You are a contract clause extractor.
Extract termination/renewal/penalty clauses from the contract.
Output in JSON format.
"""
POC (IR-based)
runner = PipelineRunner(backend_id="openai")
result = runner.run("roles/contract_extractor", input_text, "openai")
Comparison Metrics
Run each N times and compare:
| Metric | Measurement |
| Schema match rate | JSON Schema validation pass rate |
| Required field coverage | Percentage of required fields that aren't null |
| Evidence presence rate | Percentage of evidence_spans that actually exist in source text |
| Hallucination rate | Percentage of clauses generated without source text support |
| Speculation rate | Percentage of fields that should be null but were filled |
Important: we don't declare Pass/Fail from a single number. Multi-sample runs, per-case failure reasons, and per-backend variance are all examined together.
Implementation Order
Step 1: Project Setup + IR Schema
pyproject.toml(pydantic, openai, httpx, jsonschema, pytest)- IR Pydantic model, YAML loader
- Manually authored IR and output schema for
contract_extractor - IR schema tests
Step 2: Lowering Engine
- BackendCapability + 2 presets
- LoweringArtifact data class
- Rule-based lowering engine
- Artifact generation tests per IR + capability combination
Step 3: LLM Backends
- BaseLLMBackend ABC
- OpenAI backend (openai SDK, response_format)

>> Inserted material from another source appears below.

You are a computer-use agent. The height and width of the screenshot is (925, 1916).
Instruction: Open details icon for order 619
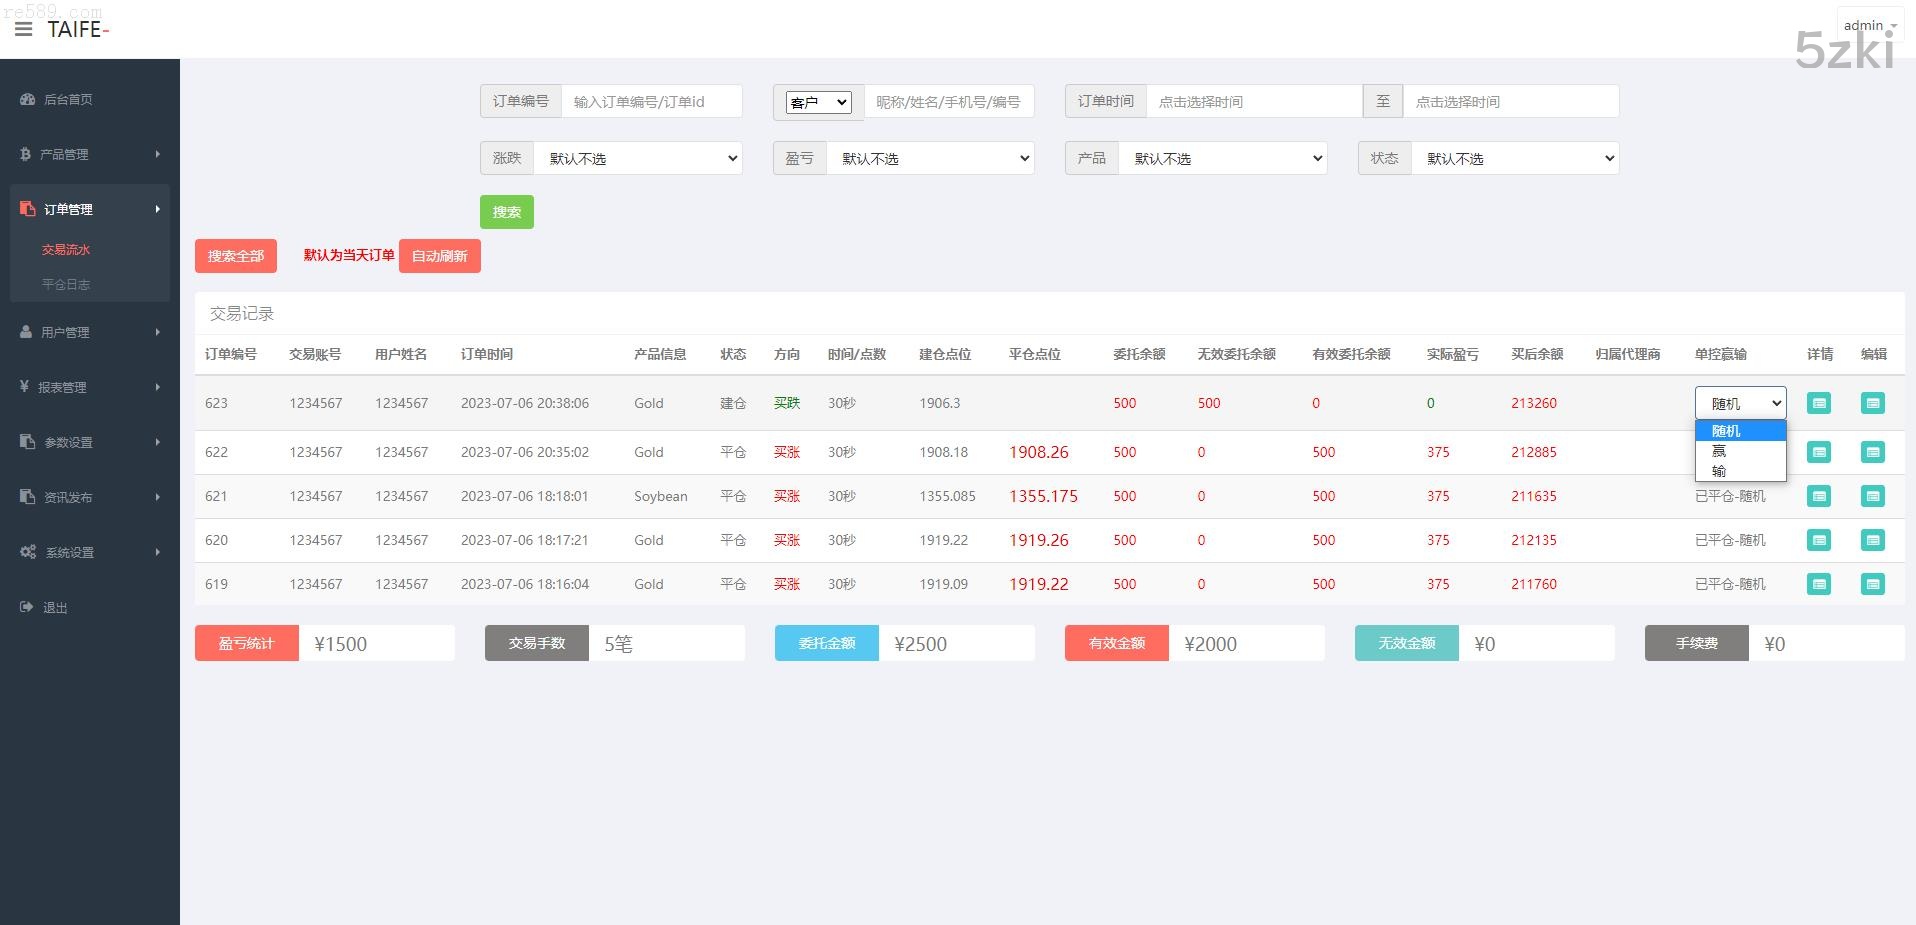click(1818, 584)
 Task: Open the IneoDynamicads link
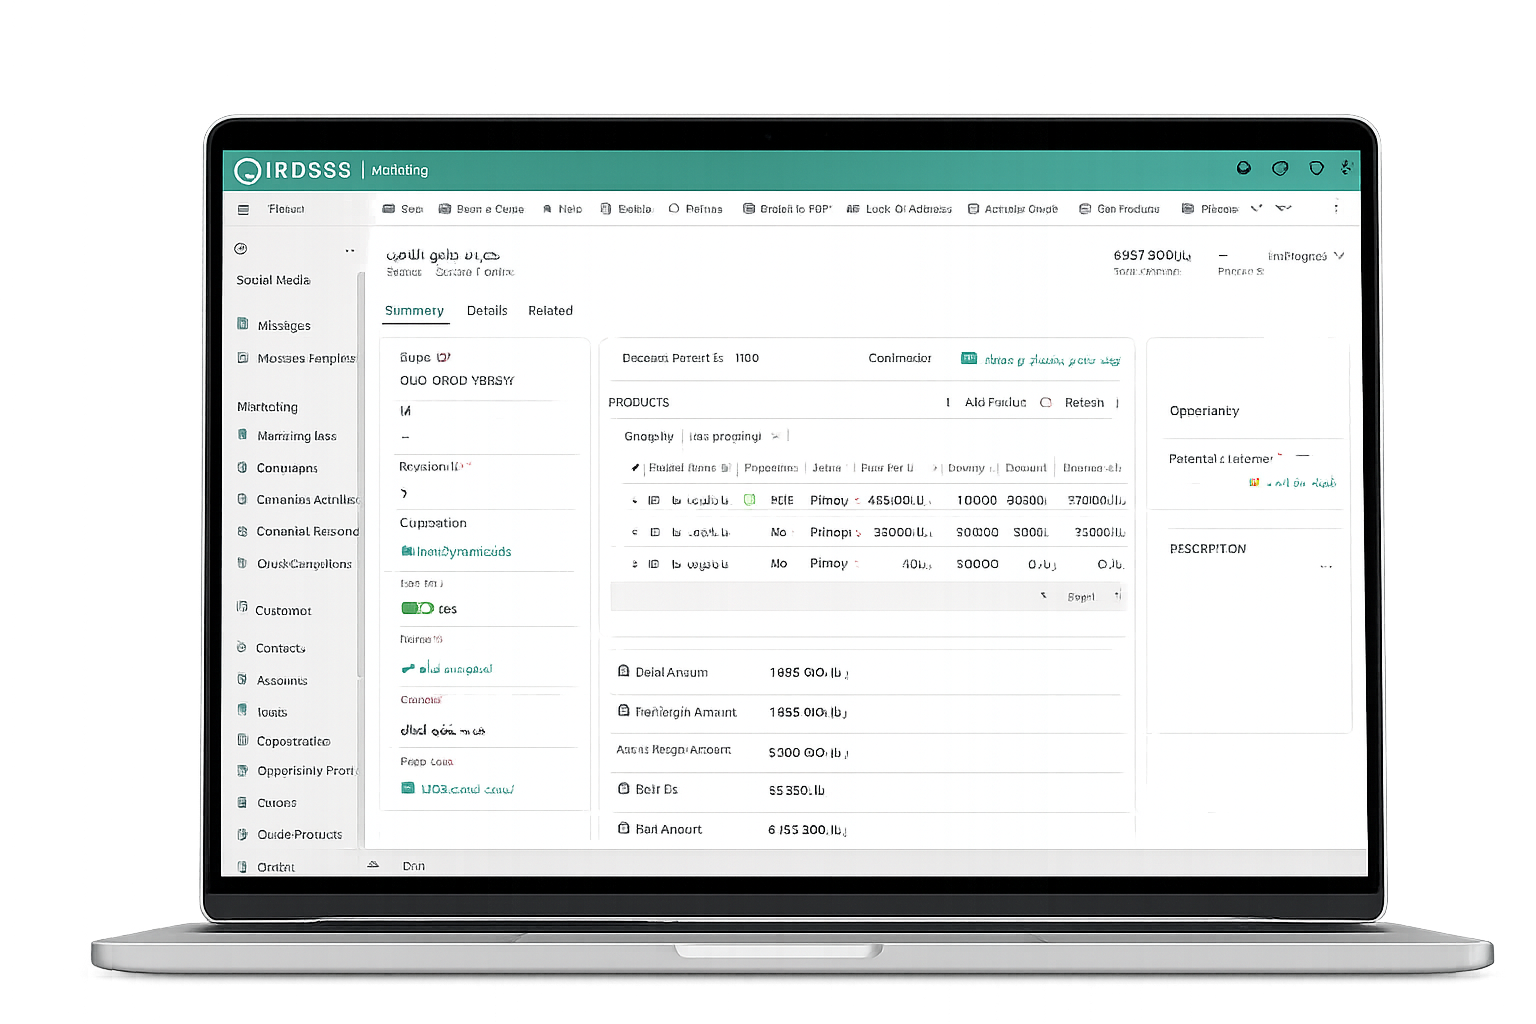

- Generic backend (httpx, JSON extraction + repair)
Step 4: Assurance Layer
- JSON schema structural validation
- Evidence span substring match
- Two-stage orchestrator
- Assurance tests
Step 5: Runner + Baseline + Comparison
- Full pipeline Runner
- IR-based execution script
- Hardcoded prompt baseline script
- N-run result comparison script
- Test contract fixtures
Five steps, but the key is writing tests first at each stage. Step 2 (Lowering) tests matter most — they must prove that the same IR meeting different capabilities produces different artifacts.
Dependencies
[project]
name = "harness-ir"
requires-python = ">=3.11"
dependencies = [
"pydantic>=2.0",
"pyyaml>=6.0",
"jsonschema>=4.0",
"openai>=1.0",
"httpx>=0.27",
"rich>=13.0",
]
Kept to a minimum. No DB, no Queue, no web framework. A CLI or script you run once and it finishes.
Completion Criteria and Kill Criteria
The most important thing in a POC is deciding "when it's a success and when we stop" before starting. Part 3 introduced the Kill Line concept; here it descends to concrete specifics.
Completion (Next phase can be discussed)
- README, guides, and doc index consistently describe the repository as
IR lowering POC - Multi-sample evaluation set expanded to at least 8 contracts, each with clause presence/null expectations documented
- At least 3 representative backends with the following metrics recorded under identical criteria:
- Successful execution
- Schema match rate
- Field coverage
- Evidence presence rate
- Assurance pass rate
- Per-case failure cause table and raw output references documented in experiment notes
- Final interpretation can conservatively state
superior / comparable / inferiorper model
Kill (Better to stop this approach here)
- Even after multi-sample and per-case analysis, no repeatable advantage is found
- Observed differences are explained entirely by provider/model-specific traits, not lowering
- Assurance cannot practically distinguish good output from bad output
Graduation Rule
Do not proceed to adversarial verification loops or governance extensions until the completion criteria above are met.
This is Part 3's Kill Line applied concretely. No matter how appealing the design is, if the POC can't prove it, we stop. That principle runs through this entire series.
Reflection
Writing a POC plan as the fifth post after four design documents might seem backwards. Usually you POC first and expand the design.
But in this case, the original design documents already existed, and filtering out overblown claims and converting them to realistic designs had to come first. The POC is the final step that tests whether "realistic" really means realistic.
There's only one hypothesis: "Does IR-based lowering improve structured extraction stability compared to hardcoded prompt templates?" Once that question has an answer — positive or negative — the next step becomes clear.